→ **How to complete this task**
Write out the whole listing exactly as it stands.

################

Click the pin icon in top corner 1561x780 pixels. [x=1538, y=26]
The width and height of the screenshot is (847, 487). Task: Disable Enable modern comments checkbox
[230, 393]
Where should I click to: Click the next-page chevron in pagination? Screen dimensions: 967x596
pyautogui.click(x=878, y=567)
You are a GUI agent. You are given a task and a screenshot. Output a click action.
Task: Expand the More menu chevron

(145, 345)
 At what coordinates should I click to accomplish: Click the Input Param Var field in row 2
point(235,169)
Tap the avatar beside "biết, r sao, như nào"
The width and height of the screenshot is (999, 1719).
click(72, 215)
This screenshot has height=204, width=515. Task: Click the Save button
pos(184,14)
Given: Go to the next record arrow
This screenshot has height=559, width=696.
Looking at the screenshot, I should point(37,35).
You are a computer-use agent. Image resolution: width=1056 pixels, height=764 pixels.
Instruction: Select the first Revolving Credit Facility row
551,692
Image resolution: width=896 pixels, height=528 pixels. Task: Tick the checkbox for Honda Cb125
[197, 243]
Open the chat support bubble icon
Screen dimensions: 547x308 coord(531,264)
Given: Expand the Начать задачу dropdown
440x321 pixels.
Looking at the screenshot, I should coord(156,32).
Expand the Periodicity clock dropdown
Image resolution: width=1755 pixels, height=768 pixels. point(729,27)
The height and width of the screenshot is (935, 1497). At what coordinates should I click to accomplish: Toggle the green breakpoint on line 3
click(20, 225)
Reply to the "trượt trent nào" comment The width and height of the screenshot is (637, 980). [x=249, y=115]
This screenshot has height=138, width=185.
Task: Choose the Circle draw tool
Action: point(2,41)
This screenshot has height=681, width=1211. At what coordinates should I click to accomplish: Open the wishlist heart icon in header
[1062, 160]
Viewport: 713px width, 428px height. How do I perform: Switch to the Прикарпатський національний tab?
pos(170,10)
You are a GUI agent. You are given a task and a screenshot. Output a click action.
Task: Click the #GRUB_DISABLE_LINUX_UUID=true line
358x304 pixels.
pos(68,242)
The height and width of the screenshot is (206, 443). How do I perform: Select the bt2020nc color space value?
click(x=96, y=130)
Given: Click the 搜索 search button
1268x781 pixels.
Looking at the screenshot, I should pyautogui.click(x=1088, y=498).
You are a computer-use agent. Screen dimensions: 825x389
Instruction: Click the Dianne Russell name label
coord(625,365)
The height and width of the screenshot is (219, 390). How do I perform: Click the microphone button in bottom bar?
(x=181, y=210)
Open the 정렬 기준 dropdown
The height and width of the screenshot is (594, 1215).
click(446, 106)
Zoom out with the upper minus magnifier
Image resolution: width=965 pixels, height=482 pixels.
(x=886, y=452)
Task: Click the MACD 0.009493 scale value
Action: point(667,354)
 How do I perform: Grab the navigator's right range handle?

################

→ **Response**
Click the pin icon in top corner 1561x780 pixels. [x=1538, y=26]
The width and height of the screenshot is (847, 487). Task: Disable Enable modern comments checkbox
[230, 393]
Where should I click to: Click the next-page chevron in pagination? Screen dimensions: 967x596
pyautogui.click(x=878, y=567)
You are a GUI agent. You are given a task and a screenshot. Output a click action.
Task: Expand the More menu chevron

(145, 345)
 At what coordinates should I click to accomplish: Click the Input Param Var field in row 2
point(235,169)
Tap the avatar beside "biết, r sao, như nào"
The width and height of the screenshot is (999, 1719).
click(72, 215)
This screenshot has height=204, width=515. Task: Click the Save button
pos(184,14)
Given: Go to the next record arrow
This screenshot has height=559, width=696.
Looking at the screenshot, I should point(37,35).
You are a computer-use agent. Image resolution: width=1056 pixels, height=764 pixels.
Instruction: Select the first Revolving Credit Facility row
551,692
Image resolution: width=896 pixels, height=528 pixels. Task: Tick the checkbox for Honda Cb125
[197, 243]
Open the chat support bubble icon
Screen dimensions: 547x308 coord(531,264)
Given: Expand the Начать задачу dropdown
440x321 pixels.
Looking at the screenshot, I should coord(156,32).
Expand the Periodicity clock dropdown
Image resolution: width=1755 pixels, height=768 pixels. point(729,27)
The height and width of the screenshot is (935, 1497). At what coordinates should I click to accomplish: Toggle the green breakpoint on line 3
click(20, 225)
Reply to the "trượt trent nào" comment The width and height of the screenshot is (637, 980). [x=249, y=115]
This screenshot has height=138, width=185.
Task: Choose the Circle draw tool
Action: point(2,41)
This screenshot has height=681, width=1211. At what coordinates should I click to accomplish: Open the wishlist heart icon in header
[1062, 160]
Viewport: 713px width, 428px height. How do I perform: Switch to the Прикарпатський національний tab?
pos(170,10)
You are a GUI agent. You are given a task and a screenshot. Output a click action.
Task: Click the #GRUB_DISABLE_LINUX_UUID=true line
358x304 pixels.
pos(68,242)
The height and width of the screenshot is (206, 443). How do I perform: Select the bt2020nc color space value?
click(x=96, y=130)
Given: Click the 搜索 search button
1268x781 pixels.
Looking at the screenshot, I should pyautogui.click(x=1088, y=498).
You are a computer-use agent. Screen dimensions: 825x389
Instruction: Click the Dianne Russell name label
coord(625,365)
The height and width of the screenshot is (219, 390). How do I perform: Click the microphone button in bottom bar?
(x=181, y=210)
Open the 정렬 기준 dropdown
The height and width of the screenshot is (594, 1215).
click(446, 106)
Zoom out with the upper minus magnifier
Image resolution: width=965 pixels, height=482 pixels.
(x=886, y=452)
Task: Click the MACD 0.009493 scale value
Action: point(667,354)
 How do I perform: Grab the navigator's right range handle?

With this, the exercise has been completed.